Our reading begins today with the death of the Ammonite king (10:1). We saw in 2 Samuel 8:11-12 that the Ammonites were one of the peoples David “subdued.” Here we see that the king of the Ammonites dealt kindly with David, and vice versa (v. 2). But the kings advisors turn him against David (v. 3), and they mistreat the envoy he sent (v. 4). The Ammonites, knowing now that David was coming for them, join force with Syria, Maacah, and Tob to fight against Israel (v. 6) on two fronts (v. 8). Joab splits the army of Israel into two (vv. 9-10). The Syrians flee before them (v. 13), causing the Ammonites to flee (v. 14). But the Syrians call for reinforcements and come again against Israel (vv. 15-16), and are defeated soundly (v. 18). Ultimately, they surrender to Israel (v. 19).

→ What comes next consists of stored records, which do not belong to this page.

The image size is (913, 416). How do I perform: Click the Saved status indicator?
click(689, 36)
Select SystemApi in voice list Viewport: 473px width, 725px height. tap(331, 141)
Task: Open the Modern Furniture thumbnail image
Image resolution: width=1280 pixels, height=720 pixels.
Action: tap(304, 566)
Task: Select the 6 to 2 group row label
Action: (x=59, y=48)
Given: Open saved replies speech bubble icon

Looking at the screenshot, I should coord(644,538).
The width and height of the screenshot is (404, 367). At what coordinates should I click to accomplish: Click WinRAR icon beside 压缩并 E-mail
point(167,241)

What is important to note in this chapter is the sovereignty of God in preserving His people. In verse 12, Joab is surrendered to God – he fights for God, but is surrendered to God’s will. And note in verse 13, there is no mention of the battle. It says Joab drew to battle them, and they fled before him. Then the Ammonites flee. God handed the battle to Israel. Even when the second battle happens, we are told of the earthly might of the Syrians by being told how many of them were defeated by Israel. God is for David, and God is for Israel.

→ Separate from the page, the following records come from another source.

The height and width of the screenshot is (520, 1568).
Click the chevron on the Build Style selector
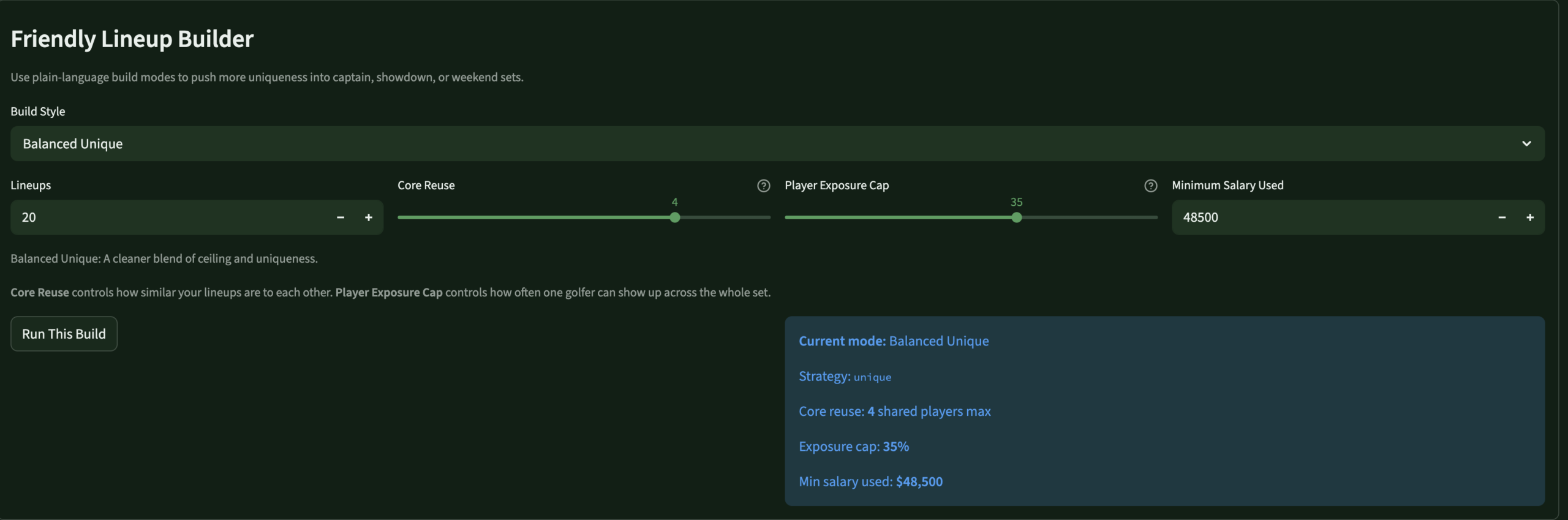click(x=1526, y=143)
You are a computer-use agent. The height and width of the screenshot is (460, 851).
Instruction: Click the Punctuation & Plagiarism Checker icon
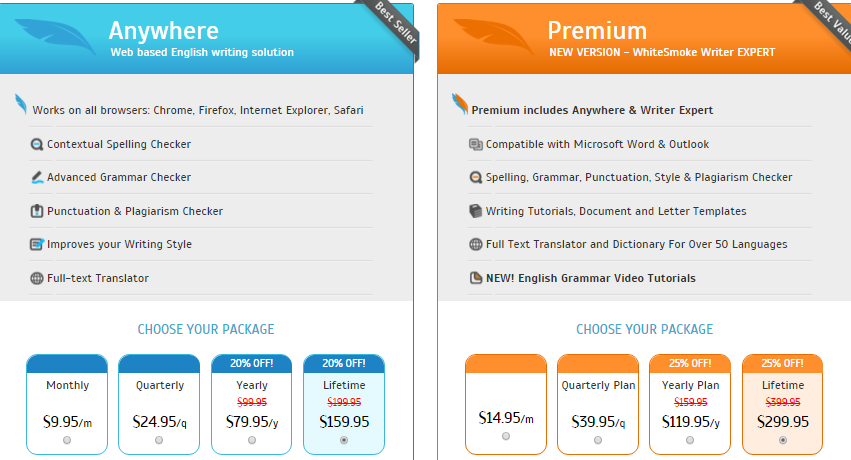pos(37,211)
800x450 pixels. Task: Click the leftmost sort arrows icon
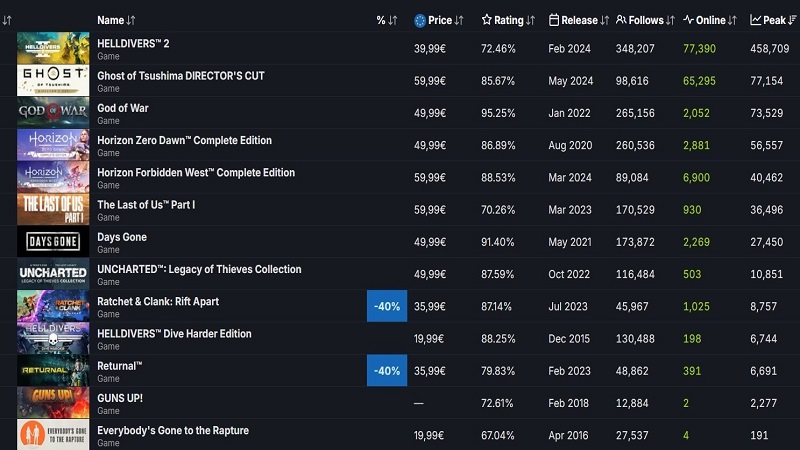pyautogui.click(x=7, y=20)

But is David wholly for God? We’ll see tomorrow…
Psalms 20 is believed to have been written by David before the battle with Ammon and Syria. David is pronouncing blessings on Israel by praying that God would protect them and fight for them (20:1-3). But David is also assuming prayer and worship on the part of Israel. He then prays that God would grant them their desires and plans (v. 4) which is their salvation (v. 5). David trusts God to bring him and Israel victory (vv. 6-8). David ends by asking outright for victory (v. 9)
Psalm 21 is believed to have been written by David after the battle with Ammon and Syria. It is a song of rejoicing in God. David attributes the victory and salvation to God (21:1) – the victory and salvation he prayed for in 20:5. Whereas David prayed that God might grant Israel her heart’s desire and hear her prayers (20:4-5), here David says God has granted his heart’s desire and heard his prayer (21:2). David’s glory is God’s salvation (v. 5), not earthly blessings (v. 3). God Himself is David’s greatest blessing (v. 6) and the object of his trust (v. 7). And David knows that God will continue to bless him (vv. 8-12). Note in verse 12 how David praises God for putting His enemies to flight (see 2 Sam 10:13-14). But also note that the victory being described in verses 8-11 can also describe the final judgment. David ends by praising God for His sovereign power (v. 13).
God is indeed preserving Israel. But not for Israel’s sake. It is for the sake of His glory that will be revealed in the true Israel and the promised Son of David, Jesus Christ.